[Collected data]
===============

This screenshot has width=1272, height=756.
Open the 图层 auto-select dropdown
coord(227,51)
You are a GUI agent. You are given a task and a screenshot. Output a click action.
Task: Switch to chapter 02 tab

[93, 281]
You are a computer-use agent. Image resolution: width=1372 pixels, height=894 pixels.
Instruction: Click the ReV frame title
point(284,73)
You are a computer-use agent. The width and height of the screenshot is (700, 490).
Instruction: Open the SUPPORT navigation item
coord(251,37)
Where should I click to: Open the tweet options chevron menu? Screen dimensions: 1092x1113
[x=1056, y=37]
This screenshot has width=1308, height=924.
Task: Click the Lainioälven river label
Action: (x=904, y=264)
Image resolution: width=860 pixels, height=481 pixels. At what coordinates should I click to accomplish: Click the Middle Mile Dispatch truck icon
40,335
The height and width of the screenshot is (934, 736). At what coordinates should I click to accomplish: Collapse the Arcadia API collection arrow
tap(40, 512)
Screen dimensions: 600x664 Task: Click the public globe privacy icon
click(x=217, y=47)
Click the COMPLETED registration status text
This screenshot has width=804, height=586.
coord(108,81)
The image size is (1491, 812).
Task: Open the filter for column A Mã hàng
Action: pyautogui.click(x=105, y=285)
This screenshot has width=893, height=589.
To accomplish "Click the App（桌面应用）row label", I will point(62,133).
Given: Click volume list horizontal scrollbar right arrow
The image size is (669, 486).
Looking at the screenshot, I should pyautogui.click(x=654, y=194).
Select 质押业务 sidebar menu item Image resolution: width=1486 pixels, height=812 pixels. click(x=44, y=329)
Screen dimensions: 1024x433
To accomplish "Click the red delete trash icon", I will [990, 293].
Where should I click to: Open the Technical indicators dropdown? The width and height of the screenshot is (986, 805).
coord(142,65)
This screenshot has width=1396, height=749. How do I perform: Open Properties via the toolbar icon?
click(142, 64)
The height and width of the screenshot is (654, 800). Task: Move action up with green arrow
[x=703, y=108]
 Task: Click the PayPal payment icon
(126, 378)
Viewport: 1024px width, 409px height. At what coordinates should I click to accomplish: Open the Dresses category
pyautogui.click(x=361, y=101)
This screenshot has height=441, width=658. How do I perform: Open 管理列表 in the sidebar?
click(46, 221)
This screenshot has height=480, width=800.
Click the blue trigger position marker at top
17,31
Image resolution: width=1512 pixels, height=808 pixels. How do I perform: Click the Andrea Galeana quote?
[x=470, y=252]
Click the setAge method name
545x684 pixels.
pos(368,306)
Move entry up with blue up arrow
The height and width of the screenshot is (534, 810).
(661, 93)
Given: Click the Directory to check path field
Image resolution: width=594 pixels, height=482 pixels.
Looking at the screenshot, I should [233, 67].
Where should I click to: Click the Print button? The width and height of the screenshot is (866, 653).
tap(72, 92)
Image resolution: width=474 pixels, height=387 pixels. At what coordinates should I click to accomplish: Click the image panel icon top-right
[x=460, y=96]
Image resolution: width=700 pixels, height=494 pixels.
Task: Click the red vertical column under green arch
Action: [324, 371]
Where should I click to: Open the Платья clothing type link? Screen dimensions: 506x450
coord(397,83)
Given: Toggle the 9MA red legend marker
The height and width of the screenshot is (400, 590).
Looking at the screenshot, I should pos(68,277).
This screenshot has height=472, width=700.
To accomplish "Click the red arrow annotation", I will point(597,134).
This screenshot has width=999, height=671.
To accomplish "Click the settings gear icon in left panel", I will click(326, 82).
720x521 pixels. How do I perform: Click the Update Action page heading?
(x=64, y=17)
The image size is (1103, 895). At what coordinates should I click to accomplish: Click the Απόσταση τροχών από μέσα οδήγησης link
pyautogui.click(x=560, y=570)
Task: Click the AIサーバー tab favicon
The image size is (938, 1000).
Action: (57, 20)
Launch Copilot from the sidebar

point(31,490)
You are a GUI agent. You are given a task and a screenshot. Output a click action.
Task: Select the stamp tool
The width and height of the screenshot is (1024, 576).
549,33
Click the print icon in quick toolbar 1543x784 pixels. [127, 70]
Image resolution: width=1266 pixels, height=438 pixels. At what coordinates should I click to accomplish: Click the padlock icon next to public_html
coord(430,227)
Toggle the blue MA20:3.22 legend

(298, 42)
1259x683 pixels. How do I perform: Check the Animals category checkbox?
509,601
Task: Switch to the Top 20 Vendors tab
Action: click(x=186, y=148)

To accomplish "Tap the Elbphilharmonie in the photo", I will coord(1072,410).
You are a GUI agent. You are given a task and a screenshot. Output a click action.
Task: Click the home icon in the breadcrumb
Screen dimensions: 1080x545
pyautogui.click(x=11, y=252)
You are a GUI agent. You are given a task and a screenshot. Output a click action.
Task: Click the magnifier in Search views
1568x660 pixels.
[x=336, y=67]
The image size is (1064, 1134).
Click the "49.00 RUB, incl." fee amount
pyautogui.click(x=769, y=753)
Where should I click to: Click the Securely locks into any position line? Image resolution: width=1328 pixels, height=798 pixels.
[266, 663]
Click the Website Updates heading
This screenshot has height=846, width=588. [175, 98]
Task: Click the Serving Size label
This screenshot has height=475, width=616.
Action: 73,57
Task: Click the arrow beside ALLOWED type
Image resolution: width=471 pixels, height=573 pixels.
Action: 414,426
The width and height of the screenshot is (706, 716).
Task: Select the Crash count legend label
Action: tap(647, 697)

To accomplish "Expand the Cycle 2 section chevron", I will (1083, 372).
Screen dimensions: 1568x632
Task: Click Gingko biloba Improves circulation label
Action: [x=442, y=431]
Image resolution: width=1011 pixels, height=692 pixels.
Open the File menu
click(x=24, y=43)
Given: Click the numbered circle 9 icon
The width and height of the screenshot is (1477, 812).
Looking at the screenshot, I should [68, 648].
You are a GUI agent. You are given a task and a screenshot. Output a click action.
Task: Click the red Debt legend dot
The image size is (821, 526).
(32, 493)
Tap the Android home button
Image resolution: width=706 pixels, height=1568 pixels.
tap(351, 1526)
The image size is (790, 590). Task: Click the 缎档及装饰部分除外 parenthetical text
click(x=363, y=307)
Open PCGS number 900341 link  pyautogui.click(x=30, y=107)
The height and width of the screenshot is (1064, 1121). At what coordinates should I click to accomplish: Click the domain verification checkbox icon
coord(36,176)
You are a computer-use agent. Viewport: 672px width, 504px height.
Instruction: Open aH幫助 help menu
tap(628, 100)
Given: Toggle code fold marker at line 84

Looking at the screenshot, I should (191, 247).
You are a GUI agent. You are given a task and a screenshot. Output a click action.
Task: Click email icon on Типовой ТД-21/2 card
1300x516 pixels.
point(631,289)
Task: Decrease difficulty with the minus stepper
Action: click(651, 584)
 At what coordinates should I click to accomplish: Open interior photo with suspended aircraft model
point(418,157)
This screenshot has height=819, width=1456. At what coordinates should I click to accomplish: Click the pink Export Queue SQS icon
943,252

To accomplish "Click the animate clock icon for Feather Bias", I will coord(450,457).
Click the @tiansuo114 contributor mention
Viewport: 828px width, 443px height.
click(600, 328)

===============

- _Job_: Rewrite every line of the records above as a numbered list, leaving out the blank lines.

- _The reply_:
1. This screenshot has width=1272, height=756.
2. Open the 图层 auto-select dropdown
3. coord(227,51)
4. You are a GUI agent. You are given a task and a screenshot. Output a click action.
5. Task: Switch to chapter 02 tab
6. [93, 281]
7. You are a computer-use agent. Image resolution: width=1372 pixels, height=894 pixels.
8. Instruction: Click the ReV frame title
9. point(284,73)
10. You are a computer-use agent. The width and height of the screenshot is (700, 490).
11. Instruction: Open the SUPPORT navigation item
12. coord(251,37)
13. Where should I click to: Open the tweet options chevron menu? Screen dimensions: 1092x1113
14. [x=1056, y=37]
15. This screenshot has width=1308, height=924.
16. Task: Click the Lainioälven river label
17. Action: (x=904, y=264)
18. Image resolution: width=860 pixels, height=481 pixels. At what coordinates should I click to accomplish: Click the Middle Mile Dispatch truck icon
19. 40,335
20. The height and width of the screenshot is (934, 736). At what coordinates should I click to accomplish: Collapse the Arcadia API collection arrow
21. tap(40, 512)
22. Screen dimensions: 600x664 Task: Click the public globe privacy icon
23. click(x=217, y=47)
24. Click the COMPLETED registration status text
25. This screenshot has width=804, height=586.
26. coord(108,81)
27. The image size is (1491, 812).
28. Task: Open the filter for column A Mã hàng
29. Action: pyautogui.click(x=105, y=285)
30. This screenshot has width=893, height=589.
31. To accomplish "Click the App（桌面应用）row label", I will point(62,133).
32. Given: Click volume list horizontal scrollbar right arrow
33. The image size is (669, 486).
34. Looking at the screenshot, I should pyautogui.click(x=654, y=194).
35. Select 质押业务 sidebar menu item Image resolution: width=1486 pixels, height=812 pixels. click(x=44, y=329)
36. Screen dimensions: 1024x433
37. To accomplish "Click the red delete trash icon", I will [990, 293].
38. Where should I click to: Open the Technical indicators dropdown? The width and height of the screenshot is (986, 805).
39. coord(142,65)
40. This screenshot has width=1396, height=749. How do I perform: Open Properties via the toolbar icon?
41. click(142, 64)
42. The height and width of the screenshot is (654, 800). Task: Move action up with green arrow
43. [x=703, y=108]
44.  Task: Click the PayPal payment icon
45. (126, 378)
46. Viewport: 1024px width, 409px height. At what coordinates should I click to accomplish: Open the Dresses category
47. pyautogui.click(x=361, y=101)
48. This screenshot has height=441, width=658. How do I perform: Open 管理列表 in the sidebar?
49. click(46, 221)
50. This screenshot has height=480, width=800.
51. Click the blue trigger position marker at top
52. 17,31
53. Image resolution: width=1512 pixels, height=808 pixels. How do I perform: Click the Andrea Galeana quote?
54. [x=470, y=252]
55. Click the setAge method name
56. 545x684 pixels.
57. pos(368,306)
58. Move entry up with blue up arrow
59. The height and width of the screenshot is (534, 810).
60. (661, 93)
61. Given: Click the Directory to check path field
62. Image resolution: width=594 pixels, height=482 pixels.
63. Looking at the screenshot, I should [233, 67].
64. Where should I click to: Click the Print button? The width and height of the screenshot is (866, 653).
65. tap(72, 92)
66. Image resolution: width=474 pixels, height=387 pixels. At what coordinates should I click to accomplish: Click the image panel icon top-right
67. [x=460, y=96]
68. Image resolution: width=700 pixels, height=494 pixels.
69. Task: Click the red vertical column under green arch
70. Action: [324, 371]
71. Where should I click to: Open the Платья clothing type link? Screen dimensions: 506x450
72. coord(397,83)
73. Given: Toggle the 9MA red legend marker
74. The height and width of the screenshot is (400, 590).
75. Looking at the screenshot, I should pos(68,277).
76. This screenshot has height=472, width=700.
77. To accomplish "Click the red arrow annotation", I will point(597,134).
78. This screenshot has width=999, height=671.
79. To accomplish "Click the settings gear icon in left panel", I will click(326, 82).
80. 720x521 pixels. How do I perform: Click the Update Action page heading?
81. (x=64, y=17)
82. The image size is (1103, 895). At what coordinates should I click to accomplish: Click the Απόσταση τροχών από μέσα οδήγησης link
83. pyautogui.click(x=560, y=570)
84. Task: Click the AIサーバー tab favicon
85. The image size is (938, 1000).
86. Action: (57, 20)
87. Launch Copilot from the sidebar
88. point(31,490)
89. You are a GUI agent. You are given a task and a screenshot. Output a click action.
90. Task: Select the stamp tool
91. The width and height of the screenshot is (1024, 576).
92. 549,33
93. Click the print icon in quick toolbar 1543x784 pixels. [127, 70]
94. Image resolution: width=1266 pixels, height=438 pixels. At what coordinates should I click to accomplish: Click the padlock icon next to public_html
95. coord(430,227)
96. Toggle the blue MA20:3.22 legend
97. (298, 42)
98. 1259x683 pixels. How do I perform: Check the Animals category checkbox?
99. 509,601
100. Task: Switch to the Top 20 Vendors tab
101. Action: click(x=186, y=148)
102. To accomplish "Tap the Elbphilharmonie in the photo", I will coord(1072,410).
103. You are a GUI agent. You are given a task and a screenshot. Output a click action.
104. Task: Click the home icon in the breadcrumb
105. Screen dimensions: 1080x545
106. pyautogui.click(x=11, y=252)
107. You are a GUI agent. You are given a task and a screenshot. Output a click action.
108. Task: Click the magnifier in Search views
109. 1568x660 pixels.
110. [x=336, y=67]
111. The image size is (1064, 1134).
112. Click the "49.00 RUB, incl." fee amount
113. pyautogui.click(x=769, y=753)
114. Where should I click to: Click the Securely locks into any position line? Image resolution: width=1328 pixels, height=798 pixels.
115. [266, 663]
116. Click the Website Updates heading
117. This screenshot has height=846, width=588. [175, 98]
118. Task: Click the Serving Size label
119. This screenshot has height=475, width=616.
120. Action: 73,57
121. Task: Click the arrow beside ALLOWED type
122. Image resolution: width=471 pixels, height=573 pixels.
123. Action: 414,426
124. The width and height of the screenshot is (706, 716).
125. Task: Select the Crash count legend label
126. Action: tap(647, 697)
127. To accomplish "Expand the Cycle 2 section chevron", I will (1083, 372).
128. Screen dimensions: 1568x632
129. Task: Click Gingko biloba Improves circulation label
130. Action: [x=442, y=431]
131. Image resolution: width=1011 pixels, height=692 pixels.
132. Open the File menu
133. click(x=24, y=43)
134. Given: Click the numbered circle 9 icon
135. The width and height of the screenshot is (1477, 812).
136. Looking at the screenshot, I should [68, 648].
137. You are a GUI agent. You are given a task and a screenshot. Output a click action.
138. Task: Click the red Debt legend dot
139. The image size is (821, 526).
140. (32, 493)
141. Tap the Android home button
142. Image resolution: width=706 pixels, height=1568 pixels.
143. tap(351, 1526)
144. The image size is (790, 590). Task: Click the 缎档及装饰部分除外 parenthetical text
145. click(x=363, y=307)
146. Open PCGS number 900341 link  pyautogui.click(x=30, y=107)
147. The height and width of the screenshot is (1064, 1121). At what coordinates should I click to accomplish: Click the domain verification checkbox icon
148. coord(36,176)
149. You are a computer-use agent. Viewport: 672px width, 504px height.
150. Instruction: Open aH幫助 help menu
151. tap(628, 100)
152. Given: Toggle code fold marker at line 84
153. Looking at the screenshot, I should (191, 247).
154. You are a GUI agent. You are given a task and a screenshot. Output a click action.
155. Task: Click email icon on Типовой ТД-21/2 card
156. 1300x516 pixels.
157. point(631,289)
158. Task: Decrease difficulty with the minus stepper
159. Action: click(651, 584)
160.  At what coordinates should I click to accomplish: Open interior photo with suspended aircraft model
161. point(418,157)
162. This screenshot has height=819, width=1456. At what coordinates should I click to accomplish: Click the pink Export Queue SQS icon
163. 943,252
164. To accomplish "Click the animate clock icon for Feather Bias", I will coord(450,457).
165. Click the @tiansuo114 contributor mention
166. Viewport: 828px width, 443px height.
167. click(600, 328)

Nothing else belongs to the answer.